“Arlo lives in San Antonio,” Joelle added. “You want me to have Ruston send someone out to pick him up and bring him in for questioning?”
Duncan thought about it for a couple of seconds and nodded. “See if Ruston or another SAPD cop can do the interview.”
That would save them from having to wait around for Arlo to come in. Duncan figured Joelle was spent for the day. He certainly was, and added to that, they would need to re-interview Kate and try to get Willie Jay to talk.
Joelle nodded and immediately called her brother. She’d barely had time to convey what they wanted when Duncan’s own phone rang, and he saw Luca’s name on the screen.
“We have a problem,” Luca said the moment Duncan answered the call on speaker.
“What?” Duncan asked after he groaned.
“Woodrow found a truck on one of the ranch trails that’s near the McCullough ranch. Inside it, there were two dead bodies.”
Chapter Eleven
Two dead bodies.
Hearing Luca say that had given Joelle an initial hit of adrenaline. But that had been six hours ago. Now she was just wiped out and had to force herself to stay alert and focused as Duncan read the latest update he’d just gotten from Woodrow and the CSIs.
“Two males,” Duncan said. He was standing behind his desk, reading from his laptop. “Both were identified through prints since they had criminal records. Darrin Finney, forty-two, from San Antonio, has a sheet for B&E, assault and drug possession. Troy Oakley, thirty-six, from Austin, has a nearly identical sheet, minus the drugs. The deaths were set up to look like a murder-suicide with Troy being the killer.”
Joelle, who was seated in the chair, looked up at Duncan. “Set up?” she questioned.
Duncan nodded. “There was a note left at the scene, but the CSIs said the angles of the kill shots were wrong for it to have gone down that way.”
He turned his laptop so she could read the note that had been photographed. The handwriting was basically a scrawl so it took her a moment to make out what it said. “Too many cops after us,” she read aloud. “This is better than going to prison. We were wrong to go after that deputy and the other woman.”
Even without the wrong angles of the kill shots, Joelle would have suspected the murder-suicide was a ruse. Sometimes, criminals did do things like this, but the truth was the cops weren’t on the trails of these two. Their names hadn’t even surfaced so far during the investigation.
“Both men had GSR on them,” Duncan continued. “And Darrin Finney had some cinnamon gum in his pocket.”
Continuing to fight the fatigue, Joelle considered that a moment. Molly had said one of her kidnappers chewed that particular flavor of gum so that probably meant these two were the ones who’d taken her.

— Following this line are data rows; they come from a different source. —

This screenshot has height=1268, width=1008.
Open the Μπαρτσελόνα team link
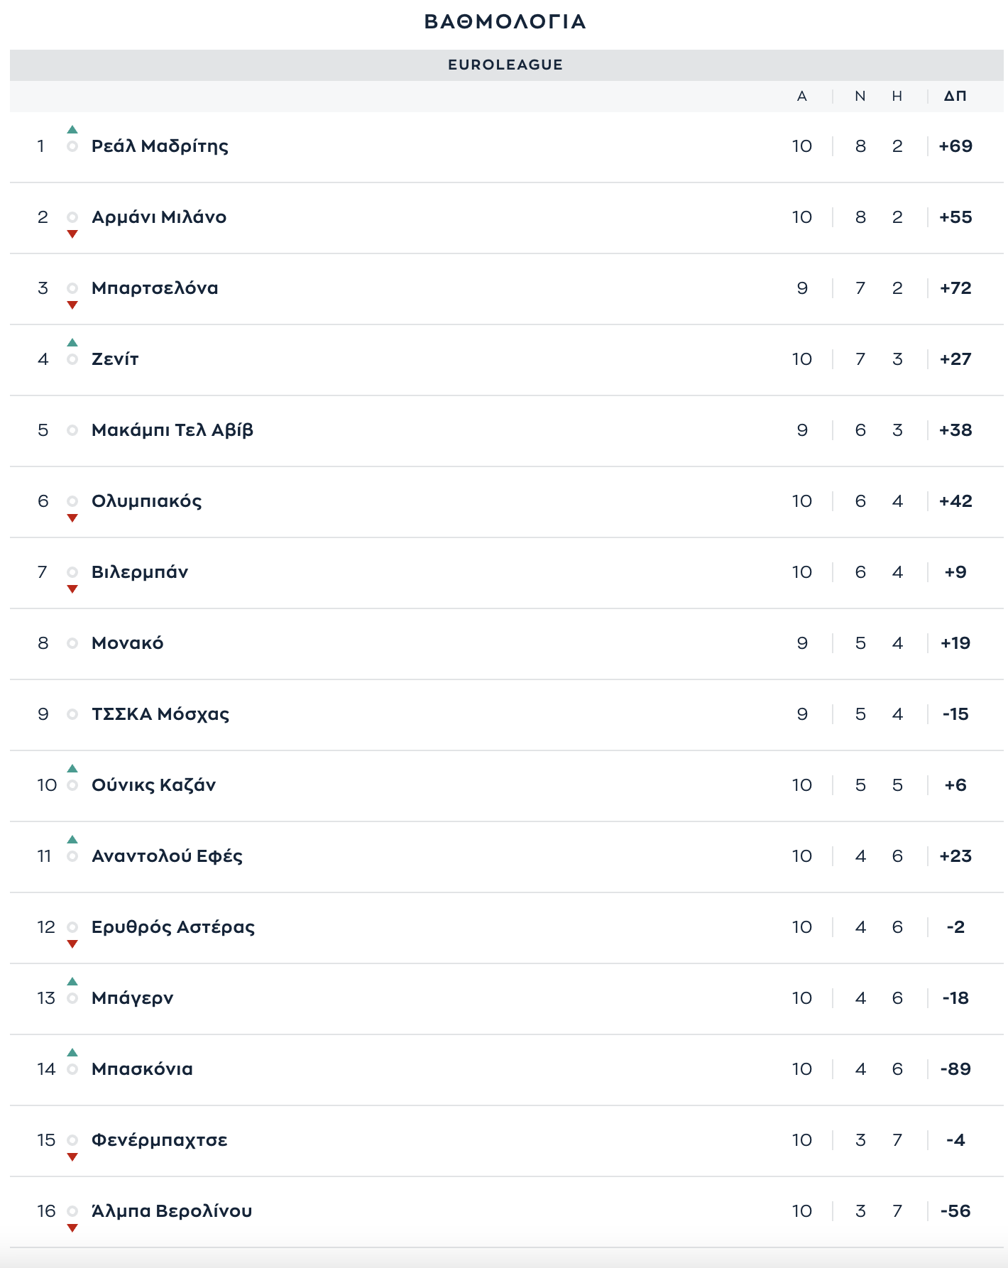(155, 288)
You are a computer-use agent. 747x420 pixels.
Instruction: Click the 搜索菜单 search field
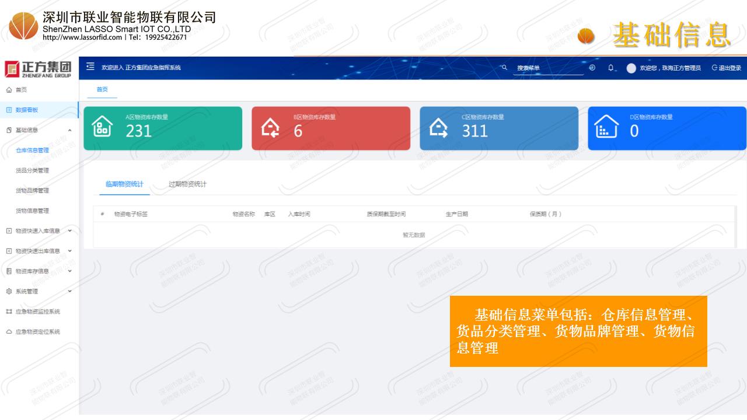(547, 68)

“The truck they were in was reported stolen earlier today,” Duncan added a moment later, “and there doesn’t seem to be a connection between the owner of the vehicle and either of these two dead men.”
Molly had also mentioned she believed they had transported her in a truck. So that matched as well.
“These two took Molly,” Joelle summarized. “Maybe they did, anyway. Since Willie Jay ended up at the ranch with Molly, he could have been one of her initial kidnappers.” She paused. “And that would mean the two worked together with someone else to cover both her kidnapping and the attack aimed at me. Thesomeone elsecould be just one person. Or two.”
“Probably two,” Duncan said. “Because I don’t believe they’d see going after a cop as a one man job. So, with two dead and one in custody, there’s almost certainly someone else out there we need to find.”
“You’re thinking the fourth man might be this Arlo Dennison Hamlin told us about?” she asked.
Duncan shrugged and then sighed. She wasn’t exactly sure the reason for the sigh until he closed his laptop and walked around the desk to take her by the arm.
“I’m taking you to my place,” he said, lifting her from the chair.
Part of her wanted to argue, to try to continue to push through the avalanche of information they’d gotten on this investigation. But the baby moved just as she opened her mouth to insist she had another couple of hours in her. She didn’t. And the baby was a reminder that she had already had too much stress on her body today and she needed rest.
Duncan let go of her arm once they got moving out of his office and into the bullpen. Slater, Woodrow and Luca were all there. All still working. And that gave Joelle some fresh guilt over leaving when they hadn’t. Still, the exhaustion wasn’t giving her much of a choice about this.
Slater and Woodrow were both on the phone so Duncan turned to Luca. “Could you follow Joelle and me to my place?”
Luca’s nod was quick. “You want me to stay there with you tonight?”
Duncan considered that for a moment and nodded. “Three of the attackers are out of commission, but I believe there’s a fourth one and their boss are still out there. Let’s go in one cruiser.”
Luca nodded as well, and after mouthing the plan to Slater, he grabbed his laptop and went out the door first with Joelle and Duncan right behind them. Following their recent travel patterns, Duncan rode shotgun and Joelle took the back seat.